Written request
Count the lines in the data below that contain the string "should", matching case exactly, and reply with only that number.

Record list
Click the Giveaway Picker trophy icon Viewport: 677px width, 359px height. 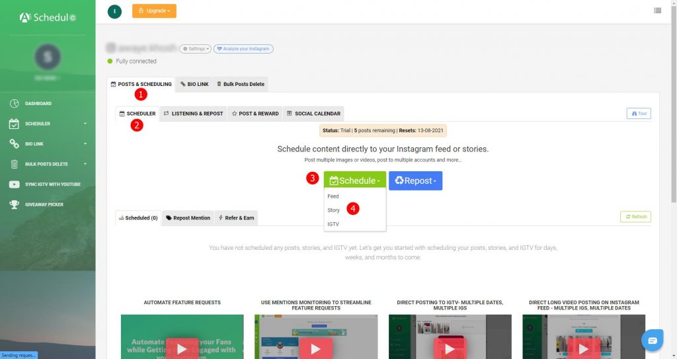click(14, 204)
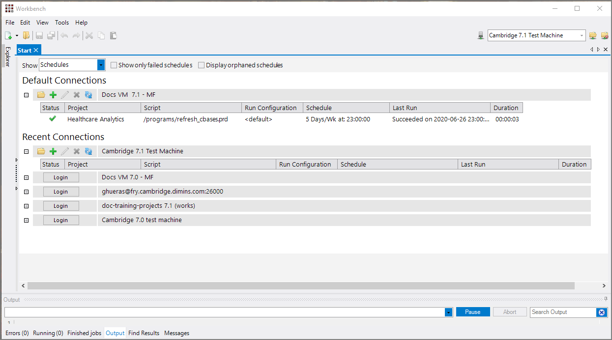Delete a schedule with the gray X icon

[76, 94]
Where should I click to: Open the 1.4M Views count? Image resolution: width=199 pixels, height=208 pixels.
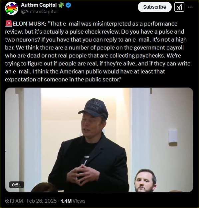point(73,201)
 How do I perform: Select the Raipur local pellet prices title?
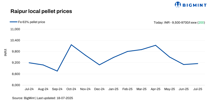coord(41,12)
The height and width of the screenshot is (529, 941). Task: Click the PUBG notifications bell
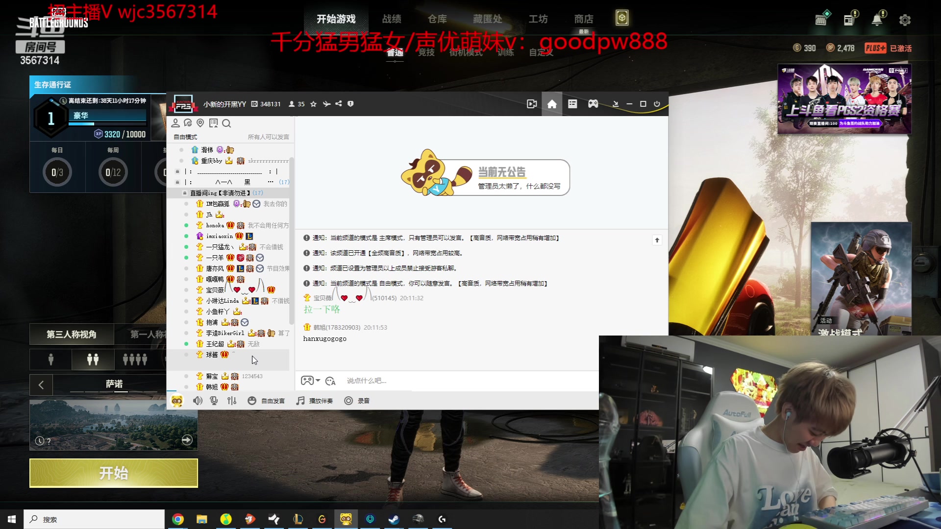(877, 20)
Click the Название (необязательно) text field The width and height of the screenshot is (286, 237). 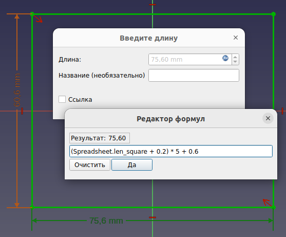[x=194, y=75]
---
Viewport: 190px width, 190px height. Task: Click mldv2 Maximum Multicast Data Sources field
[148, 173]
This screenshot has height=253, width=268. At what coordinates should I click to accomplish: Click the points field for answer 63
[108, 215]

Full response
2